Ghana has recorded its lowest Monetary Policy Rate (MPR) in four years, following a 250-basis-point reduction by the Monetary Policy Committee (MPC) of the Bank of Ghana to 15.5 per cent.

The last time the policy rate was lower was in July 2021, when it stood at 13.5 per cent, before successive increases that peaked at 30 per cent in September 2023, with some fluctuations in 2024.

At the 128th MPC press briefing in Accra, Dr Johnson Pandit Asiama, Governor of the Bank of Ghana, said the reduction from 18 per cent to 15.5 per cent was aimed at ensuring that recent macroeconomic gains translated into sustainable economic growth.

He said the decision followed an easing of the policy rate by a cumulative 900 basis points in 2024, which led to a reduction in average lending rates to 20.5 per cent from 30.25 per cent.

“With stability largely achieved, the focus of policy is gradually shifting towards consolidating these gains and supporting stronger real sector recovery, job creation, and improved financial intermediation,” he said.

Dr Asiama assured that the Committee would continue to monitor developments closely and take appropriate policy actions to ensure that macroeconomic stability is translated into sustainable growth.

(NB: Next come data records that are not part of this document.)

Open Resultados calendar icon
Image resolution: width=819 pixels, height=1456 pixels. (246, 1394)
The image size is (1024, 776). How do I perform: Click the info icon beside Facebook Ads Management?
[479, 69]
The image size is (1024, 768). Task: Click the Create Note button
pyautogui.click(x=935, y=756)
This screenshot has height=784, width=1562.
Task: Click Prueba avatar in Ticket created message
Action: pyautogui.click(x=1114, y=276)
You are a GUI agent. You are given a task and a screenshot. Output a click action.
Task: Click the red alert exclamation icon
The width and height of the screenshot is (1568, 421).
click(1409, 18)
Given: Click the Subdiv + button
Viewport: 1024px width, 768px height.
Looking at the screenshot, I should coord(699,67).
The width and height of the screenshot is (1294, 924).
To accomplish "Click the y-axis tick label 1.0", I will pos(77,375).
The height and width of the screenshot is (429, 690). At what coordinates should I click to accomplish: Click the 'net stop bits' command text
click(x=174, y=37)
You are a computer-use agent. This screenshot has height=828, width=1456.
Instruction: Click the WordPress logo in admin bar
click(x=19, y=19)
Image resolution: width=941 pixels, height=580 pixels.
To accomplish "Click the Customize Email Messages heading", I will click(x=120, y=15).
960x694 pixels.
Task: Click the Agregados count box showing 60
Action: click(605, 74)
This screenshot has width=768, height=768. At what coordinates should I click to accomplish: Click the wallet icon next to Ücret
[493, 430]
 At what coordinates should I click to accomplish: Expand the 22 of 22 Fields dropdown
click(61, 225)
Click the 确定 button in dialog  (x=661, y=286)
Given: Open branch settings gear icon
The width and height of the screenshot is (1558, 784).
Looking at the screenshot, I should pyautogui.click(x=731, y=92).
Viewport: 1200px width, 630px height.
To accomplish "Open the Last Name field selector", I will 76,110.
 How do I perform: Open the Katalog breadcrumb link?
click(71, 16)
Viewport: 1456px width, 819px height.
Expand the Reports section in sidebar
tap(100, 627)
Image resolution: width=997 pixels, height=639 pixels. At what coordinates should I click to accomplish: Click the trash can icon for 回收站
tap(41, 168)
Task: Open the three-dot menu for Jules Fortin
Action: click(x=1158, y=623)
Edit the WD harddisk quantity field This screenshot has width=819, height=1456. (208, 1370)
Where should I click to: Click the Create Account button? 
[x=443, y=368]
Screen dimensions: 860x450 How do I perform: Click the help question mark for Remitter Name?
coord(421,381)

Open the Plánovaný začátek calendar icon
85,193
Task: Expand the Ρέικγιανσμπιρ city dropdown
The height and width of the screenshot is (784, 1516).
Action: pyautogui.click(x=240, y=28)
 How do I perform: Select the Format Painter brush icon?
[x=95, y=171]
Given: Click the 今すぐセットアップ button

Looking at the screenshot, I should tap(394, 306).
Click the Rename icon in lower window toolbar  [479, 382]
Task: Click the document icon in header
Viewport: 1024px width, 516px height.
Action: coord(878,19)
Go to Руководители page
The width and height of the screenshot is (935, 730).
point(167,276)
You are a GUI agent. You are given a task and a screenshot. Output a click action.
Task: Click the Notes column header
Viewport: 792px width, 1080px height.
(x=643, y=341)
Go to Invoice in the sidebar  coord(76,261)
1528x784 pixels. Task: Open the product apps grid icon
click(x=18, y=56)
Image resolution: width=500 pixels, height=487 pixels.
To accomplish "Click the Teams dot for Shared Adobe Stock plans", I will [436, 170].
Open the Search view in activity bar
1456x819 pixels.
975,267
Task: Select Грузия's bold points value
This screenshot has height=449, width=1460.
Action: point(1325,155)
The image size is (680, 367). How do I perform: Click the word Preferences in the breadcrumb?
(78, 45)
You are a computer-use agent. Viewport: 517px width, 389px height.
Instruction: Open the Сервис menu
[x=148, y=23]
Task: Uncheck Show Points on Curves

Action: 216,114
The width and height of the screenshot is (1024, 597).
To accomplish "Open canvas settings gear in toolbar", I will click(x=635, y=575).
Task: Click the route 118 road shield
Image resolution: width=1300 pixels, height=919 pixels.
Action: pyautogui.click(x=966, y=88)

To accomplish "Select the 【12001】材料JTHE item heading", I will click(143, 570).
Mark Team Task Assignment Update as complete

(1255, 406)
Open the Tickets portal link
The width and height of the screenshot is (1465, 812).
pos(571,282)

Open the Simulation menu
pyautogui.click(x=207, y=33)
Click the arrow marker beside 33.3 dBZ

He said the decision was taken by a majority vote of the Committee during its first meeting for 2026, as both global and domestic indicators showed strong performance in 2025 with positive signals for 2026.

Dr Asiama said the latest forecasts and surveys on inflation expectations indicated that headline inflation was expected to remain within the medium-term target band of eight percent, plus or minus two percentage points.

“This is barring potential spillover risks from upward adjustments in utility prices and volatility in commodity markets, with Gross Domestic Product (GDP) growth expected to remain strong in 2026 as the output gap narrows,” he said.

Dr Asiama noted that while emerging developments could introduce moderate demand-side pressures, the Committee judged that current monetary conditions remained tight relative to prevailing inflation dynamics.

He called for sustained vigilance through disciplined fiscal policy, strong policy coordination, and targeted agricultural interventions to contain food inflation, while monitoring heightened geopolitical tensions.

The BoG Governor said headline inflation declined sharply from 23.8 per cent in December 2024 to 5.4 per cent in December 2025.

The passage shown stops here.